» Gelesenes anwenden
**A)** Welche zwei Epochen der Indochinakonflikte soll das Setting laut Textauszug abdecken?
**B)** Schreib den Teil des Textauszugs ab, der mit den Worten "Ich habe leider" anfängt und mit "Soldaten zu spielen." schließt, und ersetze darin "Epochen" durch "Phasen".

» Textauszug
- - -
Ich habe leider keinen Verweis finden können, für welche Version der SW-Basisregeln ToD konzipiert ist. Da ich die deutsche Gentleman's Revised Edition als Taschenbuch habe, deckten sich einige Aussagen in ToD nicht ganz mit meinen Regelkenntnissen, aber die Probleme ließen sich meistens mit etwas Recherchieren lösen.
Als Charaktere sind praktisch nur Soldaten vorgesehen, wobei hier sehr viele Differenzierungen vorgenommen werden zwischen Special Forces (SEAL, Ranger, usw.), sowie den regulären Truppen. Das Setting versucht übrigens zwei Epochen der "Indochinakonflikte" abzudecken, einmal die französische Kolonialherrschaft in den 50er Jahren, sowie das US-Engagement in den 60er Jahren. Es ist also auch durchaus möglich, französische Soldaten zu spielen.
Nach Regeln, Charakterkonzepten und Ausrüstung folgt das Kapitel über den eigentlichen Hintergrund (nur für den Spielleiter). Zunächst wird einem die Geographie Vietnams und der angrenzenden Länder erläutert, dann wird die Geschichte Vietnams und Südostasiens aufgerollt, beginnend in der Bronzezeit. Sehr detailliert geht es ab dem Beginn der französischen Kolonisierung zu, bis schließlich 1975 Nordvietnam den Süden erobert und die Teilung des Landes damit beendet. Beim Lesen dieses "Geschichtskapitels" darf man eines auf keinen Fall vergessen: Das Setting ist Teil der Weird Wars Serie, und der Autor hat in dem gesamten Dokument immer wieder geschickt Fiktion mit Realität vermischt. Wer also glaubt, hier seine Geschichtskenntnisse über den Vietnamkonflikt auffrischen zu können, der wird eine heftige bis peinliche Enttäuschung erleben. Hier sollte man doch besser zu einem (oder gleich mehreren) Geschichtsbüchern greifen. Akzeptiert man diese künstlerische Freiheit, entführt einen der Autor letztendlich in eine spannende parallel-Realität, die nach außen den Anstrich des realen Vietnamkonflikts hat, in Wirklichkeit aber etwas völlig anderes ist. Ich gehe später nochmal auf meine persönlichen Ansichten zu diesem Realitätsmix ein.
Das nächste Kapitel beschäftigt sich damit, wie man das Spiel denn nun spielt. Hier sind die Regeln für Wahnsinn untergebracht und Informationen zum Aufbau von militärischen Formationen zu finden. Für mich als in militärischen Belangen völlig ungebildeten Menschen sehr wertvolle Informationen. Außerdem wird auf so unschöne Dinge wie Minen und Sprengfallen eingegangen.
- - -
» Quelldaten

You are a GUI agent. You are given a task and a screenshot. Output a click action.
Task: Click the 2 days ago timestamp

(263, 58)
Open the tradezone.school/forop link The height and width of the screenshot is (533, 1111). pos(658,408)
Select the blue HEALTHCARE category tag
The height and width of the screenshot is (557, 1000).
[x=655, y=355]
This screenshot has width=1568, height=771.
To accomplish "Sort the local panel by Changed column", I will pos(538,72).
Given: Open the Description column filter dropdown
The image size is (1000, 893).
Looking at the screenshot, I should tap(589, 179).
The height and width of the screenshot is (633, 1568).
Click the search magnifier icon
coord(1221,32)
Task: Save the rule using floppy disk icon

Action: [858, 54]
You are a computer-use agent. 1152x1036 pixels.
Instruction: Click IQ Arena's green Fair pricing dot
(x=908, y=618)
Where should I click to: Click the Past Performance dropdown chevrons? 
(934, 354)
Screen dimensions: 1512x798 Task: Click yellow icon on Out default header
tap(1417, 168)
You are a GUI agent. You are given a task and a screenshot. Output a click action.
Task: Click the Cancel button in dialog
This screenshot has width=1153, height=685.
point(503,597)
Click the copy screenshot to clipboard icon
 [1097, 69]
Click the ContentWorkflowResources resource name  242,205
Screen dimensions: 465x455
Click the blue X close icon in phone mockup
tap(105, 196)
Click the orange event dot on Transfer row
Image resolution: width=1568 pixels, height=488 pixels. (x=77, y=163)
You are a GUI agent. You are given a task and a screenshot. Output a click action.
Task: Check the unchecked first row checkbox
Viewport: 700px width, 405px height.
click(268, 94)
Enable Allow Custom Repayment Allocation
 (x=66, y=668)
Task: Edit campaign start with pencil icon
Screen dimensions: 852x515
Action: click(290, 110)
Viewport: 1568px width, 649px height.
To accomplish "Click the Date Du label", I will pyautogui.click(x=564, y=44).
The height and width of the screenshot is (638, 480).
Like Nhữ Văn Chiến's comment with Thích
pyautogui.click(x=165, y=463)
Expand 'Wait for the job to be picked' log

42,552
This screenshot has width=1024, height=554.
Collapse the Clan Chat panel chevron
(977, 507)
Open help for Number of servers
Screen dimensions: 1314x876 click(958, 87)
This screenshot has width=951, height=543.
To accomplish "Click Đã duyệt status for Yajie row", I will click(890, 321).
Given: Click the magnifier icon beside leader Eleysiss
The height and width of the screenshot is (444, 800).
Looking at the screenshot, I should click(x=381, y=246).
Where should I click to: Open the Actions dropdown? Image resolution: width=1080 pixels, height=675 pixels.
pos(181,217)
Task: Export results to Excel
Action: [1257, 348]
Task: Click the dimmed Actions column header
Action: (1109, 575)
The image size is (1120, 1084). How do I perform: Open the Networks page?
- - -
» Ergebnisse der Übung
**A)** Die französische Kolonialherrschaft in den 50er Jahren und das US-Engagement in den 60er Jahren.

**B)**
Ich habe leider keinen Verweis finden können, für welche Version der SW-Basisregeln ToD konzipiert ist. Da ich die deutsche Gentleman's Revised Edition als Taschenbuch habe, deckten sich einige Aussagen in ToD nicht ganz mit meinen Regelkenntnissen, aber die Probleme ließen sich meistens mit etwas Recherchieren lösen.
Als Charaktere sind praktisch nur Soldaten vorgesehen, wobei hier sehr viele Differenzierungen vorgenommen werden zwischen Special Forces (SEAL, Ranger, usw.), sowie den regulären Truppen. Das Setting versucht übrigens zwei Phasen der "Indochinakonflikte" abzudecken, einmal die französische Kolonialherrschaft in den 50er Jahren, sowie das US-Engagement in den 60er Jahren. Es ist also auch durchaus möglich, französische Soldaten zu spielen.